Do you ever find yourself reacting this way when things go sideways in your world?
It’s no surprise that stuff happens. You know it. I know it. We all know it.
Cars don’t start. People don’t finish. The weather blows. You find yourself out of patience, out of milk, or out of time!
Although the universe may be unfolding as it should (or so the Desiderata would have us believe), it’s not always unfolding as we think it should or as we hoped it would.
And so we’re left to deal with our reactions to what can feel like a stealth attack on our expectations.
Action: What to do?
You probably already hold in reserve a few strategies for just such occasions: take a deep breath, laugh it off, turn it into an entertaining story, chalk it up as the ‘nuisance of the day’. All good things!
What you really do NOT want to do is to take it all personally, to take offense, to shoulder these situations as giant burdens that you lug around for the rest of the week.
In a recent post, blogger and thinker extraordinaire, Seth Godin, puts this in perspective in a most eloquent way.
He observes, “The problem with taking offense is that it’s really hard to figure out what to do with it after you’re done using it. Better to just leave it on the table and walk away. Umbrage untaken quietly disappears.”
I love that idea! Give it a try with frustrations or disappointments that pop up today and tomorrow. Take less umbrage, and see how much it lightens your load as you journey on.

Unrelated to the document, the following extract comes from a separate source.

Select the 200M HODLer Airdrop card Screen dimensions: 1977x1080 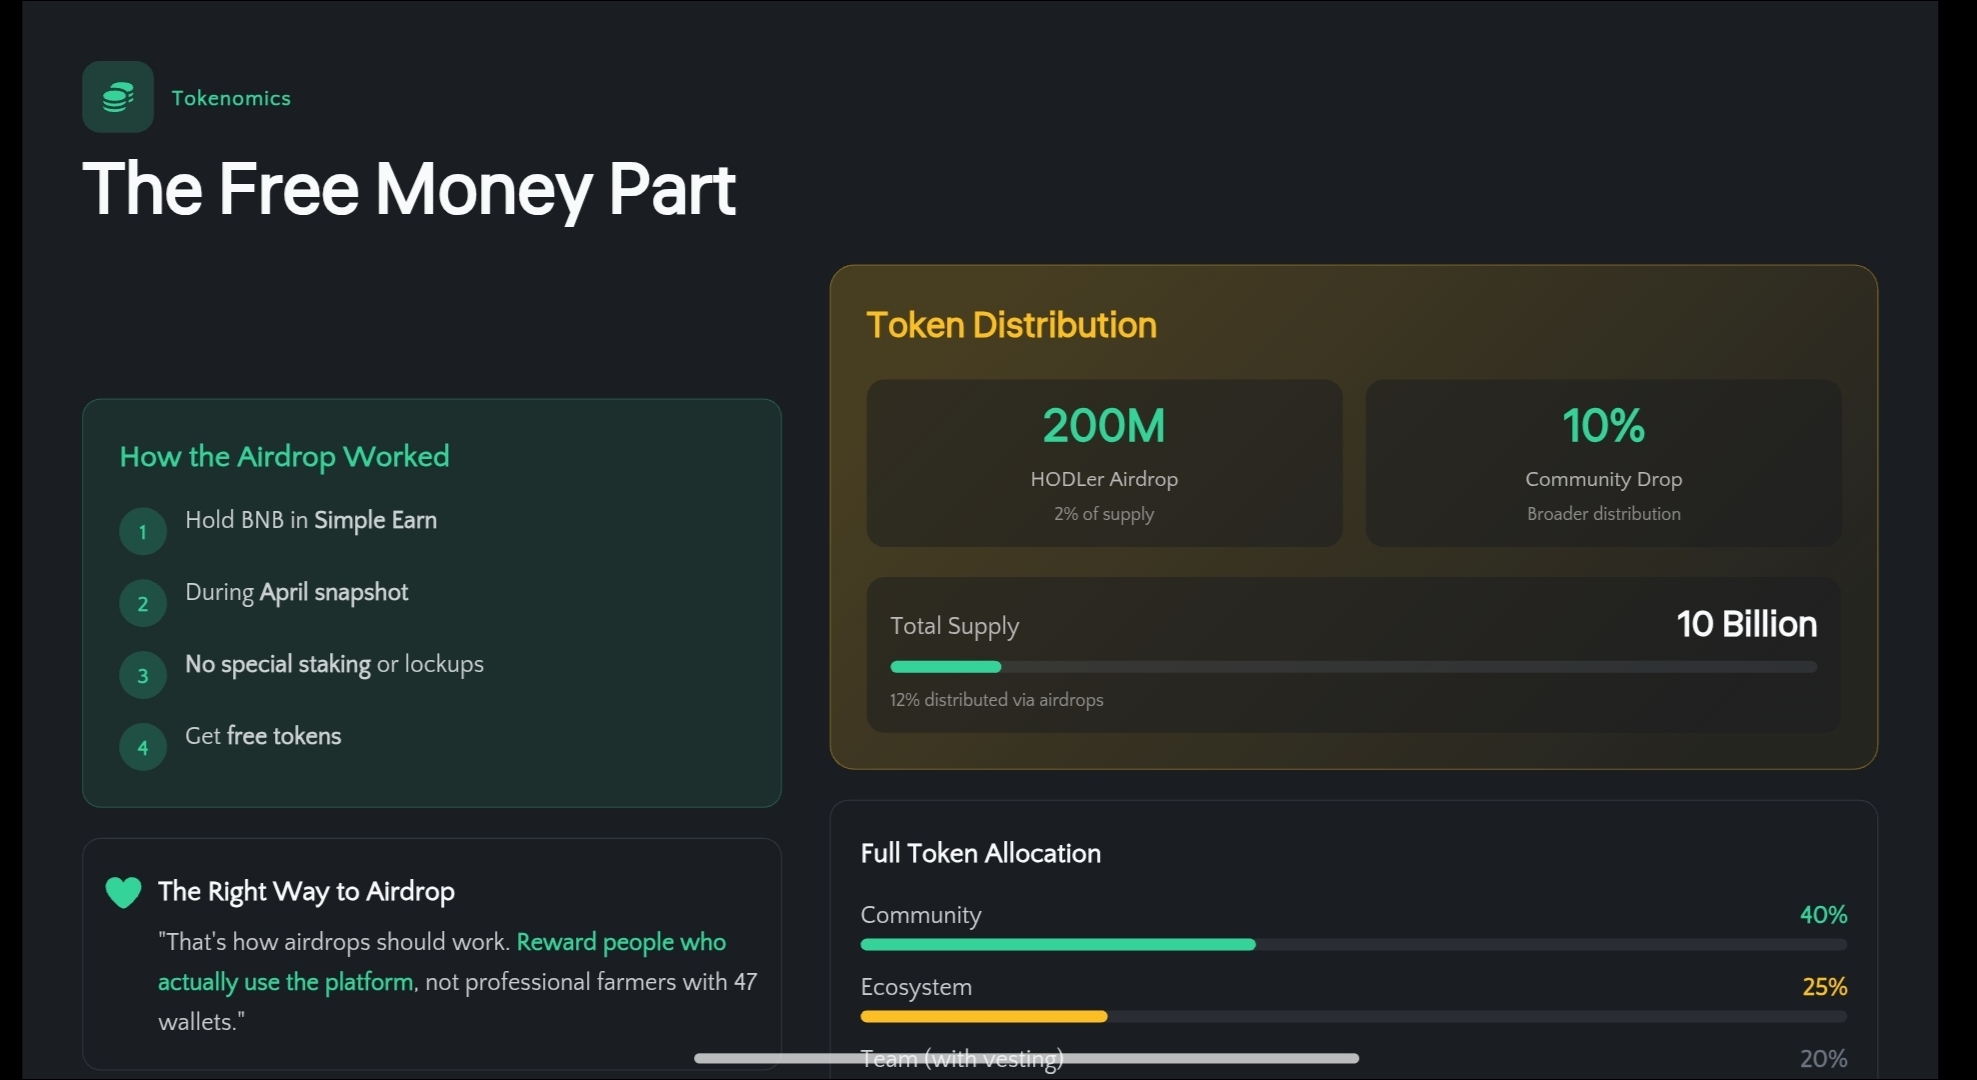pyautogui.click(x=1104, y=463)
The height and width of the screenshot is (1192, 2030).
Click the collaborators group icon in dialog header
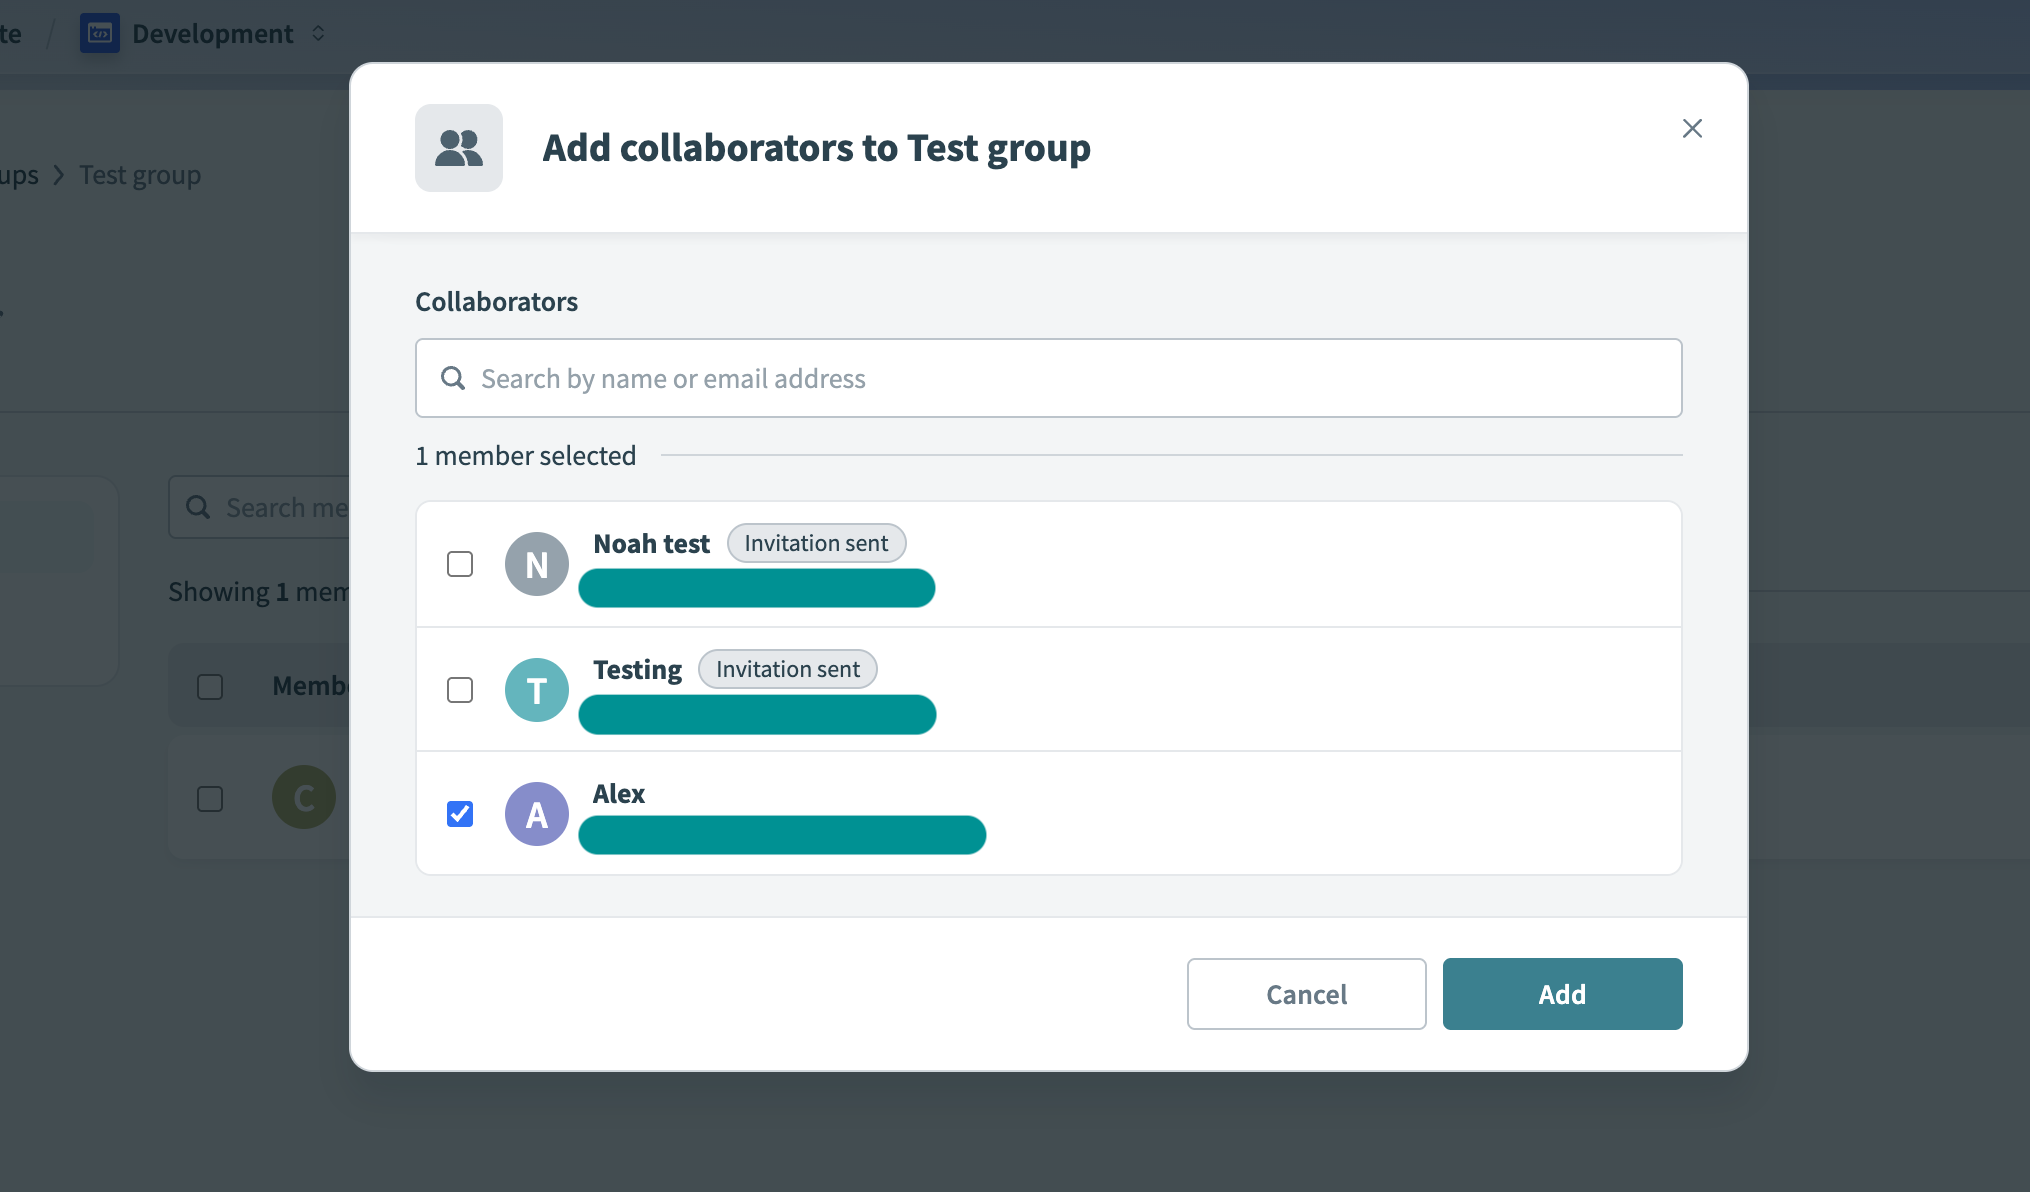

Quote Of The Week: Address it or forget it. If you feel you need to vent or react, then write the letter, make the call, confront. But if you don’t, then move on. Otherwise, you’re perpetually irritated with no relief. – Alan Weiss
Resource Of The Week: Here’s a meaty article by Joanne Chen of Real Simple that offers helpful strategies for How To Stop Sweating The Small Stuff when you find yourself feeling inconvenienced, defeated, anxious, disrespected, or just plain disappointed.
Readers Write: In response to last week’s ezine, In Praise Of Puttering, Pause reader CG writes: Puttering is a great workload manager idea! For results-oriented overachievers, a large time-consuming project that takes control of your workweek or month can often leave you feeling like you never accomplished much.
I often designate Friday mornings to putter and clean up a bunch of smaller tasks that have been put on the back burner. Doing so not only gets them done, it leaves you with a sense of accomplishment going home for the weekend.